Por onde começo? Permitam-me que
prossiga pelo destaque da sua temática aliciante. Vê-se que são contos
centrados, essencialmente, na problemática da solidão e do amor, no conflito
das relações amorosas e no plano da alteridade que liga a imanência das coisas
às aspirações e projetos de vida do sujeito, o que, de plano, revela para o
público a maturidade humana do autor, sendo arrojada a sintaxe que Fernando
Siqueira utiliza para minutar o seu universo linguístico.
São muitas as motivações
psicológicas nos contos de Fernando Siqueira. Elas giram em torno de algumas
questões pontuais, mas posso destacar que as questões maduras do afeto e da
incomunicabilidade entre os seres constituem as motivações de maior desvelo do
autor.
Fernando Siqueira Pinheiro tem
consciência do significado e do peso das palavras que emprega. Sabe que mexer
com palavras é um oficio bastante perigoso. E é por isso que ele mede, com
atenção, o emprego de cada expressão que utiliza. A palavra, portanto, sempre a
serviço da semântica e não apenas da gramática ou do vocabulário.

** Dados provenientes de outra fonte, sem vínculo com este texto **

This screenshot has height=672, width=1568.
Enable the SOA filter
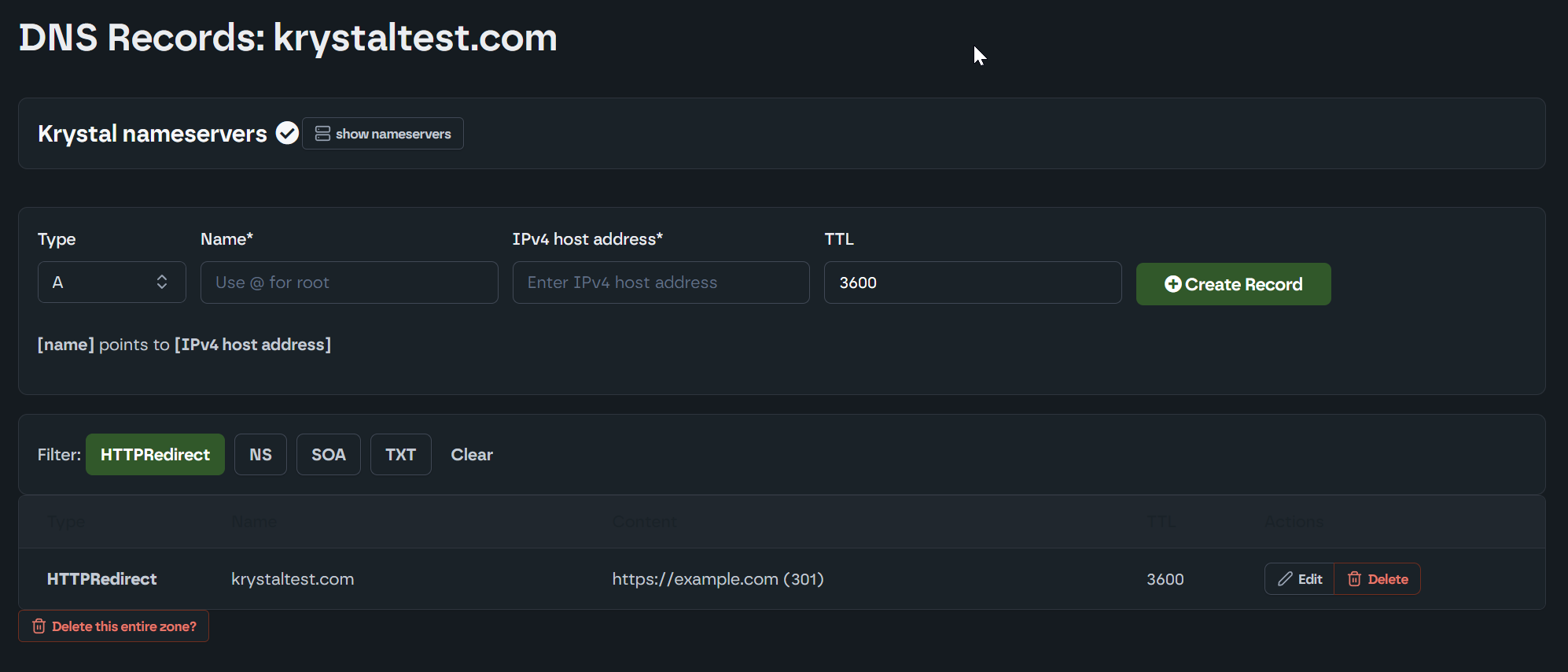coord(328,455)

Já do ponto de vista linguístico, os
seus contos valem, sobretudo, como resgate de uma tradição que sempre resistiu
à tentação da linguagem de gosto popular. Voz e escrita, em Fernando Siqueira,
e especialmente neste O Tatuador de Palavras, confirmam-se pela força da
letra e do discurso, que somente o autor sabe utilizar, ao compor, com acerto,
um estilo literário muito pessoal.
Creio que nada mais resta a dizer sobre
o autor. E nada mais resta, acredito, que se possa dizer sobre a estreia deste
novo contista cearense. O Tatuador de Palavras é um livro que se impõe
por si mesmo. Trata-se, pois, de um volume de contos que se fez, de forma
criativa, para o deleite da vida literária.